Intracity travel may change as well. Employees who are in the office may go to fewer meetings outside the workplace, and may still be wary of mass transit. In that respect, cities may want to encourage innovative solutions, such as bike or scooter sharing. Federal law should not get in the way of such solutions.
Ridesharing is more difficult, given the presence of a stranger in the car, but is still preferable to transit. That means that regulations that make ridesharing more expensive, however well-intended, are a bad idea in such circumstances. For instance, California’s AB5 law, which classifies rideshare drivers—who work as independent contractors—as employees, has resulted in freelancers across a wide array of occupations being unable to work from home.

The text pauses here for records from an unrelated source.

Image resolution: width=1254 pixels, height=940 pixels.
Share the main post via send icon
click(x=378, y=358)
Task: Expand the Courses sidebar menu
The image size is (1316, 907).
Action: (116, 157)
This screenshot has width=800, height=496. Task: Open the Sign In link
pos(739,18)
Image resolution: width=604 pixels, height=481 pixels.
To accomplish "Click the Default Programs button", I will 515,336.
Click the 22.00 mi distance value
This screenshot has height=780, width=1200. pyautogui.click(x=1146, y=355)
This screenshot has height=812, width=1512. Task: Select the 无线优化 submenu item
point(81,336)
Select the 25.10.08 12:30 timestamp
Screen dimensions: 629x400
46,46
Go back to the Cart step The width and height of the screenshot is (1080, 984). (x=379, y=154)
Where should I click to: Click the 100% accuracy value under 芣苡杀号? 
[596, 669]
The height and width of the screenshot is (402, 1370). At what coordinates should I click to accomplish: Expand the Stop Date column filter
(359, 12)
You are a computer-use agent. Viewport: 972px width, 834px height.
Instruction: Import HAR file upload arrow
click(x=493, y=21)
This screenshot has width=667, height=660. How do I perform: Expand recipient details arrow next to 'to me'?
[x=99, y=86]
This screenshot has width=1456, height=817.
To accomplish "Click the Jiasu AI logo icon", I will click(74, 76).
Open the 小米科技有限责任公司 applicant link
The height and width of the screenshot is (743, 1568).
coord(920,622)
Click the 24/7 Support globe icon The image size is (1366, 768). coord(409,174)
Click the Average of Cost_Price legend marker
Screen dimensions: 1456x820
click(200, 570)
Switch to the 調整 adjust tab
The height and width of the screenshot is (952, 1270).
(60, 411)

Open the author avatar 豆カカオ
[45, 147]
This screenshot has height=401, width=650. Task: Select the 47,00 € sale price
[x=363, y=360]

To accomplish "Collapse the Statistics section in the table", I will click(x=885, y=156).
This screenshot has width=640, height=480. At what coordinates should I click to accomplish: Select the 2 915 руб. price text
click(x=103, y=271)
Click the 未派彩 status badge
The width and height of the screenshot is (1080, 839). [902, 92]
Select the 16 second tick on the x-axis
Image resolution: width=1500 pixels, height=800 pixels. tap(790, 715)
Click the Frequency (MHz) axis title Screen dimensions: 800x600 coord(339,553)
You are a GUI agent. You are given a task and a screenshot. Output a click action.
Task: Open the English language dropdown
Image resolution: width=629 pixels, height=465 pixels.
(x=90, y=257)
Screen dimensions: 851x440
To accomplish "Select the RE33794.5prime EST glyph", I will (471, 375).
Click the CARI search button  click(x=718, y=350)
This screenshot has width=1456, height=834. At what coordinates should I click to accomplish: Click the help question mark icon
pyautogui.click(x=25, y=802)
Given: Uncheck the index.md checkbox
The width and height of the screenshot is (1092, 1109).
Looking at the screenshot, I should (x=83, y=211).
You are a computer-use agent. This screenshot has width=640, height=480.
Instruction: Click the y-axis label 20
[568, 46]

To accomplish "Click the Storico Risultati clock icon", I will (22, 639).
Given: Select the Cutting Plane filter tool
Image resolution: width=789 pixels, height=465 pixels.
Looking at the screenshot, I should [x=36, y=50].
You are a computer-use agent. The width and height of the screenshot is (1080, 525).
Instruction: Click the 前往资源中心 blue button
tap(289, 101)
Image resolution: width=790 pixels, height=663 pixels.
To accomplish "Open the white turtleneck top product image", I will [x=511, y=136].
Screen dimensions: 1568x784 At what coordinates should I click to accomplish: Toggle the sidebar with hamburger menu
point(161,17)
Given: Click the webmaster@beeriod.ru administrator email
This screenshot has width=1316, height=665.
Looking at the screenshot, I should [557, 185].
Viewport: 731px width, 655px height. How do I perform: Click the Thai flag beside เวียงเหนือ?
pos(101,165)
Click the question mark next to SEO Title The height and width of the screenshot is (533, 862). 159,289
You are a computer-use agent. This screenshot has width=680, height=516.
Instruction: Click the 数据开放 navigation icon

That statute suggests that the mass transit model adopted by many American cities may no longer be sustainable. Therefore, policies that encourage the adoption of mass transit by other cities, often for environmental reasons, are inappropriate for this changed environment.
The ramifications for highway transportation remain to be seen. If and when they resume commuting, Americans will feel safer commuting to work in their cars rather than using mass transit. Such a modal shift could lead to much greater congestion, and its attendant problems, if sufficient people were to return to the office that way. There are signs that may already be happening. Therefore, policies aimed at alleviating congestion by encouraging a shift to transit may prove ineffective.
For the preceding reasons, municipal, state, and federal authorities need to consider other options. A telework tax, for example, will likely prove disastrous, driving employers out of a city for good while creating a moral hazard by encouraging employers to avoid paying it by requiring in-office attendance.
That suggests that federal transportation policy—at least in so far as it relates to commuting and transit use—requires a thorough and comprehensive review.